## INPUT
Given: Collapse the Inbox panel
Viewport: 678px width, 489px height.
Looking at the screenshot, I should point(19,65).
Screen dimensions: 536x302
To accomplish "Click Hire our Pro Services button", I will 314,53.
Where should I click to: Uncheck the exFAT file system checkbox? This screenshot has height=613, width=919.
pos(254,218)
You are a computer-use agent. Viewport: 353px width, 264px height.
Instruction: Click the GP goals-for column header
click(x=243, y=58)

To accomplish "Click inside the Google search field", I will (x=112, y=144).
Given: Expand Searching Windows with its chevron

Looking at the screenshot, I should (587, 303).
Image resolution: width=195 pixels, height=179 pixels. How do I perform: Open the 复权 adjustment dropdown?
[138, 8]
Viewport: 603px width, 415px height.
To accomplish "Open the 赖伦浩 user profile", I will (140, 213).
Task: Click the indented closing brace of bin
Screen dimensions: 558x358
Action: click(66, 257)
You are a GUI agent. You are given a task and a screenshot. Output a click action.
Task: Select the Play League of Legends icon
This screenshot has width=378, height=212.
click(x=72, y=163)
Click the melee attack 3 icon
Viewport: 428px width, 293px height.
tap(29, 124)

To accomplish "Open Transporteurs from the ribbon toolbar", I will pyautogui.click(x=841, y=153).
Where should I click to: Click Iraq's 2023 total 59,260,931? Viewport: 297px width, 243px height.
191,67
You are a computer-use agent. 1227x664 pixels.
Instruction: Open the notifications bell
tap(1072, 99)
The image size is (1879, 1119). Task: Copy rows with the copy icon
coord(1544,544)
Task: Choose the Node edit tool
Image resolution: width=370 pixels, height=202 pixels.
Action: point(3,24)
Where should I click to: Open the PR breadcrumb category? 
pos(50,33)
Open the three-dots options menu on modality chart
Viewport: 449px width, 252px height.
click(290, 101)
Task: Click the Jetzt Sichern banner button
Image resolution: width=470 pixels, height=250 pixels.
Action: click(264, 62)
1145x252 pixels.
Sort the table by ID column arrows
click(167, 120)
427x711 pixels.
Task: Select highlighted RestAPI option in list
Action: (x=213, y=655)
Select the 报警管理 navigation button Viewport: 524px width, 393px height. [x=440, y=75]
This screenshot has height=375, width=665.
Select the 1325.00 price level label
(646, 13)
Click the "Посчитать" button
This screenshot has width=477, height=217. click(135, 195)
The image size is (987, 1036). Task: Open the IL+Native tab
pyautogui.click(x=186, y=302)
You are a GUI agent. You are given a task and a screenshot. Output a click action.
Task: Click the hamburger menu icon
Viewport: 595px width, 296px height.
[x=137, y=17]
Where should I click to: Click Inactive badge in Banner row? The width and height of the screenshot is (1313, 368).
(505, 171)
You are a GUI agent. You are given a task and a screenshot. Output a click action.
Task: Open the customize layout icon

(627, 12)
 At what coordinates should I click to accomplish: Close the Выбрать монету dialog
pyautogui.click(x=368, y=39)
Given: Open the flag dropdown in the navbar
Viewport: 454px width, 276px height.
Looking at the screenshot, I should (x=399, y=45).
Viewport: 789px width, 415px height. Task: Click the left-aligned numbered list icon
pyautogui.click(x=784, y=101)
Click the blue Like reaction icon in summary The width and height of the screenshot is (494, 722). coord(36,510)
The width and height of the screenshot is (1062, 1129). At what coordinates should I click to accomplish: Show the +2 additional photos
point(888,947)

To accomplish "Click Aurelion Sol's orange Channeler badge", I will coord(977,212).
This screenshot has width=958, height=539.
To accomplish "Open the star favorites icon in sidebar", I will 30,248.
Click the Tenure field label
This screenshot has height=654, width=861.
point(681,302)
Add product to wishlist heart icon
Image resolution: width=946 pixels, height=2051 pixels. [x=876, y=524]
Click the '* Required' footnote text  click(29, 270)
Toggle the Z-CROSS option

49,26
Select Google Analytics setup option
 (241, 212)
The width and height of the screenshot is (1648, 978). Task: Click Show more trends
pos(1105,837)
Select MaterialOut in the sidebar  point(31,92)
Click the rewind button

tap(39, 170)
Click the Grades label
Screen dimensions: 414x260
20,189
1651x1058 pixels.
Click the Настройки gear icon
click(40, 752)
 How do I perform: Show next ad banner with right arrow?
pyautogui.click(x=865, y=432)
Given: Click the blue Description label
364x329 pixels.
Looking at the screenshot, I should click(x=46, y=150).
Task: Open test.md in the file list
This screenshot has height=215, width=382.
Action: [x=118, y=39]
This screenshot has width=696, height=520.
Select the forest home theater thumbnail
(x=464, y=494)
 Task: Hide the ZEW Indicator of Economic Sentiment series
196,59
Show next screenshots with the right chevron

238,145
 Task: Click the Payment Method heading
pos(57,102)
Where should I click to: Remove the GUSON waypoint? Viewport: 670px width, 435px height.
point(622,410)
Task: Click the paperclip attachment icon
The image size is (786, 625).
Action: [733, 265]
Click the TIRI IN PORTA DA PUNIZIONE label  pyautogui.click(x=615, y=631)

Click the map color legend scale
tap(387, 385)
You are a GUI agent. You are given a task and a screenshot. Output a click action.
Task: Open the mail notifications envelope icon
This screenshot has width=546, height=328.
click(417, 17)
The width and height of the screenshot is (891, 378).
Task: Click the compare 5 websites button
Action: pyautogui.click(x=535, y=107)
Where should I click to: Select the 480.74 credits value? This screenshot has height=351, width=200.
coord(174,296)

## PROBLEM DETAILS
Only the final stretch of the entries above is needed: print exactly the lines from the line containing "Click the TIRI" through the last one.

## RESULT OF THIS EXERCISE
Click the TIRI IN PORTA DA PUNIZIONE label  pyautogui.click(x=615, y=631)

Click the map color legend scale
tap(387, 385)
You are a GUI agent. You are given a task and a screenshot. Output a click action.
Task: Open the mail notifications envelope icon
This screenshot has width=546, height=328.
click(417, 17)
The width and height of the screenshot is (891, 378).
Task: Click the compare 5 websites button
Action: pyautogui.click(x=535, y=107)
Where should I click to: Select the 480.74 credits value? This screenshot has height=351, width=200.
coord(174,296)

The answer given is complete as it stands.